Unedited broadcasts of congressional proceedings isn't "journalism" --- that's a broadcast. By the same token, most 24hr news on TV, which is just commentary on some live event, is barely or often not journalism at all.

Journalists write and tell stories. Journalism offers an account of real (or supposed) events. It always involves storytelling in some degree, in the sense that an account of events (in order, or in an order which clarifies the chain of events) is constructed and presented. There's an ideal of neutrality, which is generally understood as a certain set of journalistic "practices", but journalism is ultimately storytelling with the general idea of offering an accurate account of a real event. The idea that journalists have special access to the "truth" is largely just a thing journalists say to make their job sound more specialized than it really is because it has become a "prestige" job. The same goes for 'neutrality' as a relatively recent ideal for journalists to strive for. The history of journalism is actually rife with journalists saying they weren't neutral and never tried to be.

Journalism is important, and vital to democracies, but it's important to understand and clarify why they are because journalists can hang themselves on their own petard. They're storytellers with the idea of "holding people, institutions, and the public to account" by offering the public accounts of events that happened, which the public could not immediately witness. For instance, an unedited broadcast of congressional proceedings doesn't require nor is it journalism at all because the public can just watch it. The most a journalist could do is offer context...by situating the proceedings in a chain of historical events.

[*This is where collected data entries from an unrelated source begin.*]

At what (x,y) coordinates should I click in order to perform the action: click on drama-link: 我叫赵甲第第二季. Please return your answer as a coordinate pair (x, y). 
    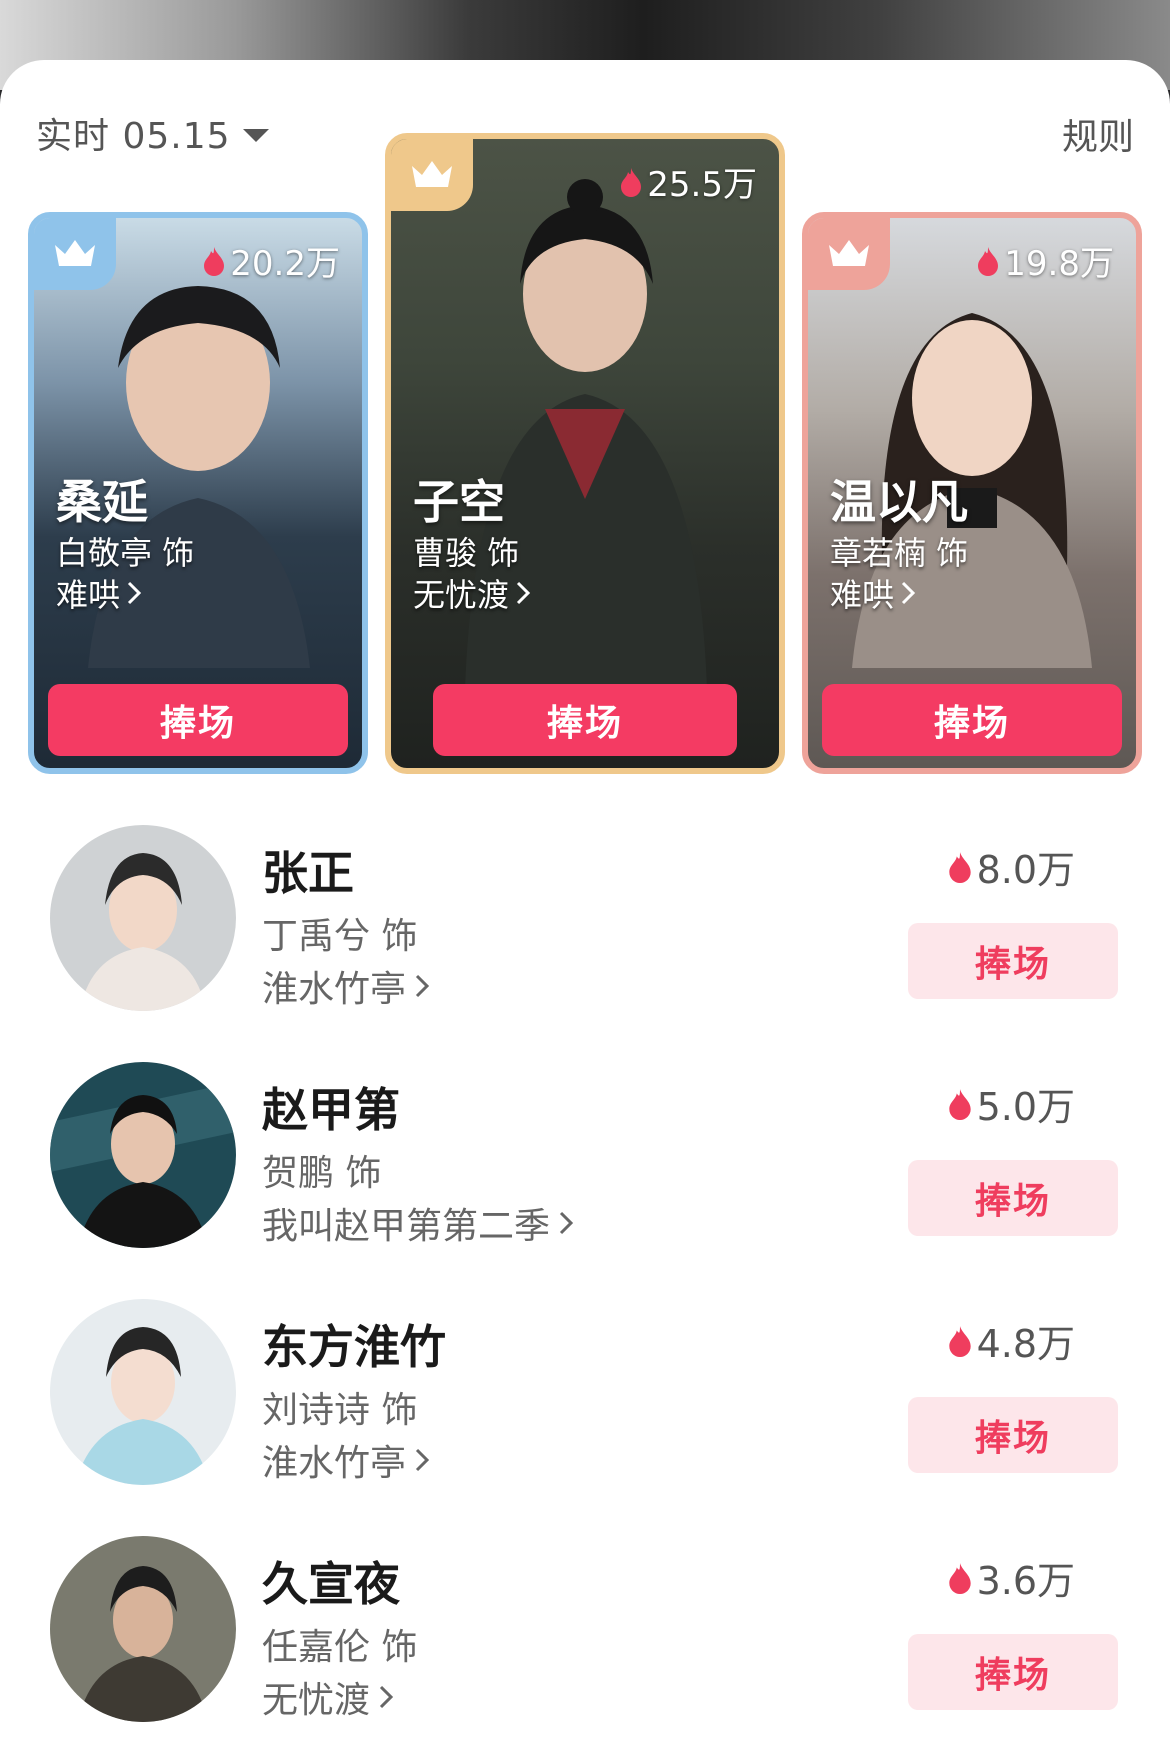
    Looking at the image, I should click on (418, 1223).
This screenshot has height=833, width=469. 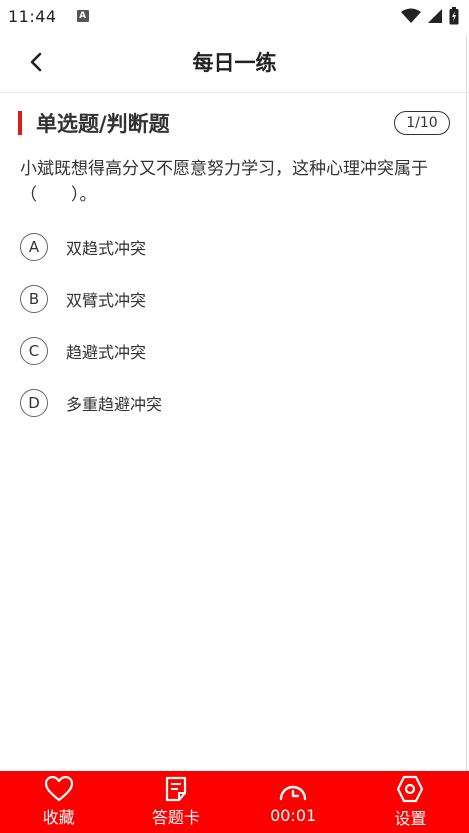 I want to click on bottom-toolbar: 收藏 答题卡 00:01 设置, so click(x=234, y=802).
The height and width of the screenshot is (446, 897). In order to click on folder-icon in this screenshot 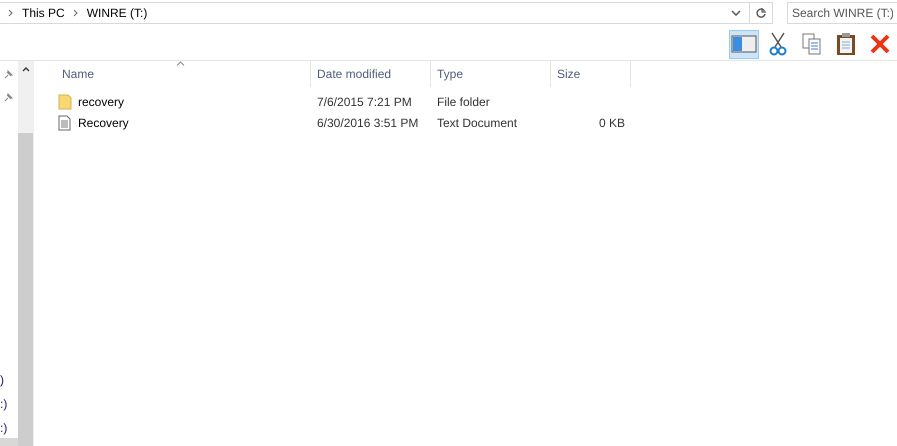, I will do `click(65, 102)`.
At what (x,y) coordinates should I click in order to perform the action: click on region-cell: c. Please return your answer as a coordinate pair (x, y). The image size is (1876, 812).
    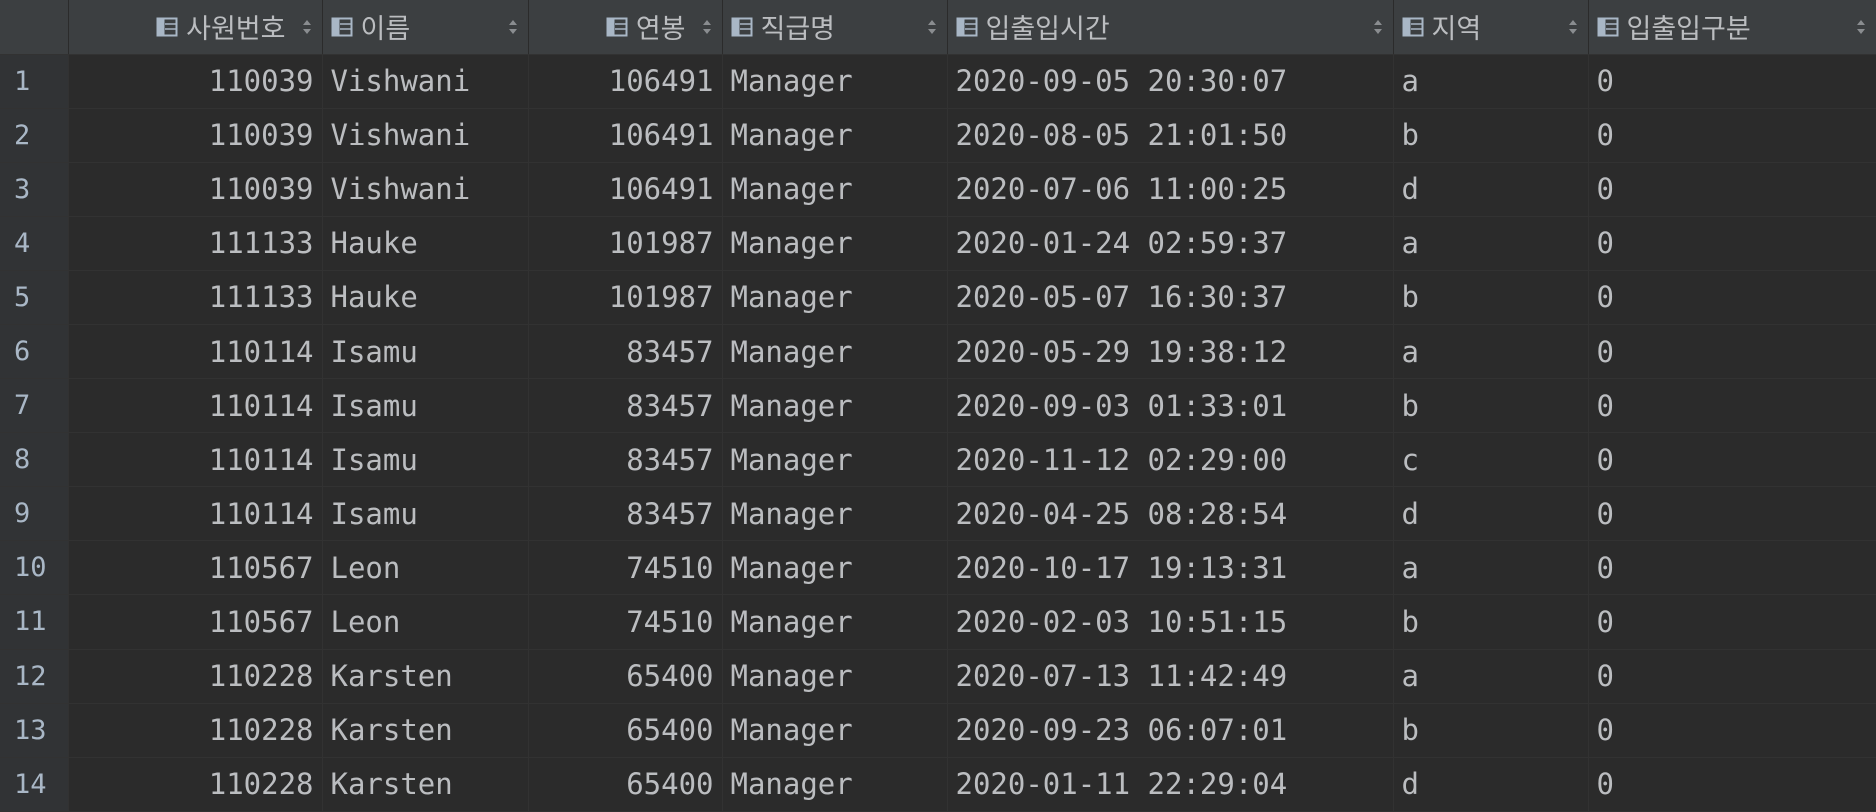
    Looking at the image, I should click on (1491, 460).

I agree that unedited congressional proceedings is not journalism; however C-Span does have journalists who do not tell stories.

C-SPAN journalists host “Washington Journal” on the TV and “Washington Today” on C-SPAN Radio. They interview newsmakers, authors, and other journalists. On “Washington Today” they do summarize the day’s happenings.

But they’re not attempting to synthesize a narrative. There is no storytelling. On “Washington Journal” they let guests and callers speak for themselves with no attempts to corner them or edit them. C-SPAN shows every day a way of doing journalism that’s about the subject and not about what the journalist thinks.


Seeing as we're a tech audience, I ask you (and everyone else) this: Would anyone be happy if ext4 or NTFS "told stories" of what goes on in their file systems instead of journaling everything fact-for-fact as-is? I am happy to bet noone would be.

Journalism is (and should be) nothing more than a record of what happens or happened. A proper journalist, after all, is writing a journal. If someone is writing a story, they are a storyteller and should not be relied upon as a useful source of objective and accurate information.

In this sense, C-SPAN is as journalism as it can get: Unedited recordings and presentations of the goings-on inside Congress insofar as Congress will allow.


Ah, yes, this is also why my dictionary should solely tell me how to say words, and never tell me their definitions, since the word diction is predominantly associated with speech and comes from the Latin dictare, which is a conjugation of dicere, which means to speak.

Dictionaries have no business in providing definitions! Their business is diction!


What you've described is literal propaganda. Your description leaves our several of the core tenets of journalism, among them: independent verification and contextualization.